What I’ve discovered is that lately, routine has been good for me. I think what is benefiting me the most is 1. getting up early, and 2. having no time to do much else than work. It’s forcing me to prioritize, and make time for what I need in my life.
I’ve always been more productive when I’ve been busy (and therefore happier), but for some reason I resist being busy — I don’t readily engage in activity.
There have been mornings when I just really didn’t want to get up. I wanted just this one day off. But I got up and went to work anyway, and I think it’s helped me prove to myself that I am capable of self-discipline. And if I’m capable of self-discipline, I’m capable of achieving goals. That means that my dreams have a chance of coming true, which means that it’s realistic to strive for happiness. And so I can plan.
It also means that I have the capability to escape depression when a certain pressure is applied — that that pressure is currently work doesn’t really matter at this point. I have the capacity to keep moving, even when I don’t want to.
I’d discovered a while ago that when I don’t have a job and I wake up depressed and not wanting to get out of bed, it’s a bad idea to act on that desire. But that knowledge is being consolidated these days, and the consequences of doing the opposite of what I want in that instance are becoming clearer, and they are good.
When you act on the desire to stay in bed, you’re giving into your fear. You’re focusing on everything in the world that you don’t want, so you don’t want to bother. But you know that you don’t want to stay in bed either, so neither decision is really desirable.
When you decide to do anything to keep moving, you’re forced to focus on something. With your attention pulled in one direction, you realize that this is better than wallowing in your misery, and sometimes you might even realize that [insert activity here] would be even more fun. You’ve begun to identify a goal.

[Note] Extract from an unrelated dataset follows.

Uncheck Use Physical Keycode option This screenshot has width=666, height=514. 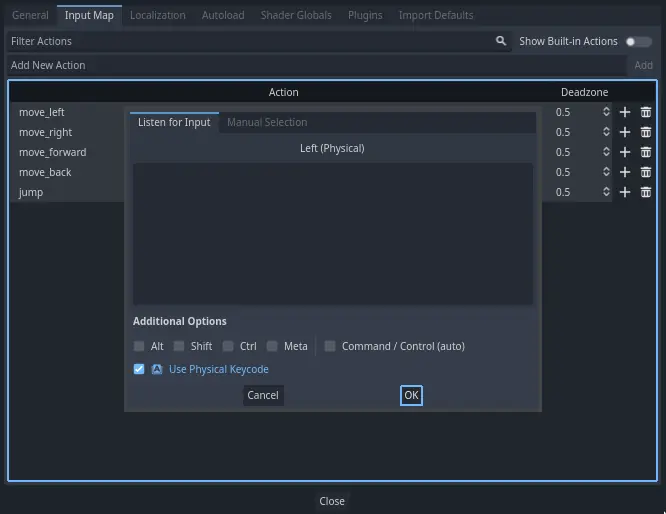(139, 369)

When you focus on what you don’t want, you get more of that. You need to rewire your train of thought into positive, vision-oriented thinking. You dream a little bit, you act a little bit, and you inch towards a better life — it’s how it works. Getting out of bed won’t guarantee that you’ll have fun, but focusing on moving, even if that means watching your feet as you walk around the block, is progress towards progress — you’ve begun to rewire your brain to favor activity. One step away from depression, one step towards happiness.